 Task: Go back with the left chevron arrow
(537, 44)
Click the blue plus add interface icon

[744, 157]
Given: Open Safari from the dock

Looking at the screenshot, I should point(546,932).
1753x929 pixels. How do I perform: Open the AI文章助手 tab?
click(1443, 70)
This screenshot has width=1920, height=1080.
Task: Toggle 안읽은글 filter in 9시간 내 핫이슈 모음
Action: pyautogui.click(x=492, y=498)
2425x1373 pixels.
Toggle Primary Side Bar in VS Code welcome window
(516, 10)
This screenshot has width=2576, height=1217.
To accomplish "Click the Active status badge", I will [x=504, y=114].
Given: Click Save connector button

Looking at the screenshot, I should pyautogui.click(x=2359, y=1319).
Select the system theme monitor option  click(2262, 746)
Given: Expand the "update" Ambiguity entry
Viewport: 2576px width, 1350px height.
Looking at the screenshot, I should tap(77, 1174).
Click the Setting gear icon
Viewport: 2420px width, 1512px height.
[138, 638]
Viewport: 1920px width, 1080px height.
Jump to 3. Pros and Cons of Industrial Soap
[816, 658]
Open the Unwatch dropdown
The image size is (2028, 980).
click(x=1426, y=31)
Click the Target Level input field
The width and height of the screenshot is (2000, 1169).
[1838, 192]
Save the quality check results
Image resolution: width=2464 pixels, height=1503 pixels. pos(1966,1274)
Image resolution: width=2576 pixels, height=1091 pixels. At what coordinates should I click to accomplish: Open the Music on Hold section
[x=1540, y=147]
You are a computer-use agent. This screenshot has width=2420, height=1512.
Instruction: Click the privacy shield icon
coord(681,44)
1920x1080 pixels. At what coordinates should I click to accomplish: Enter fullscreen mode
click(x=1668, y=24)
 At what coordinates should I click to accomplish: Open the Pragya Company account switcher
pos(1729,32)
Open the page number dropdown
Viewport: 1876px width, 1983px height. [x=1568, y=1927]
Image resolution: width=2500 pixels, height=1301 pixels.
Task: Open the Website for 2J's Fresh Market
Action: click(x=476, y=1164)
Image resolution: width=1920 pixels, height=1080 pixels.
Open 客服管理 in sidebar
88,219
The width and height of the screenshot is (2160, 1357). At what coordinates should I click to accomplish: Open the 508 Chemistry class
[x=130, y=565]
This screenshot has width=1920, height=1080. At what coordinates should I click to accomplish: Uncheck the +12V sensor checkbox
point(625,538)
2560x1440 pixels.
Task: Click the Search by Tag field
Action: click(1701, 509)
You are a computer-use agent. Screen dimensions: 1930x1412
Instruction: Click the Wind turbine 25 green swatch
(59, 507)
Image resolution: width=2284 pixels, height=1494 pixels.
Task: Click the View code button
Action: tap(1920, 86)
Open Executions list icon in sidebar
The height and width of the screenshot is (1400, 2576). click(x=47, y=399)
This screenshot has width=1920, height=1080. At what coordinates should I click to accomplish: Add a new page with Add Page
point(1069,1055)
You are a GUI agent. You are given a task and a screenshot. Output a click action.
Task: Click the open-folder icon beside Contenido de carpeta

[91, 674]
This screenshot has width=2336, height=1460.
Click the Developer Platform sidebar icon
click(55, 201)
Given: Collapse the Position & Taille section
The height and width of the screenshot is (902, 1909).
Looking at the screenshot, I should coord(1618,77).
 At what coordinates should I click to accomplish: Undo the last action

□ □ □ □

#### WORK REQUEST
Within the material, count each line that includes the word "computer", and give the total by itself.

#### ANSWER SECTION
2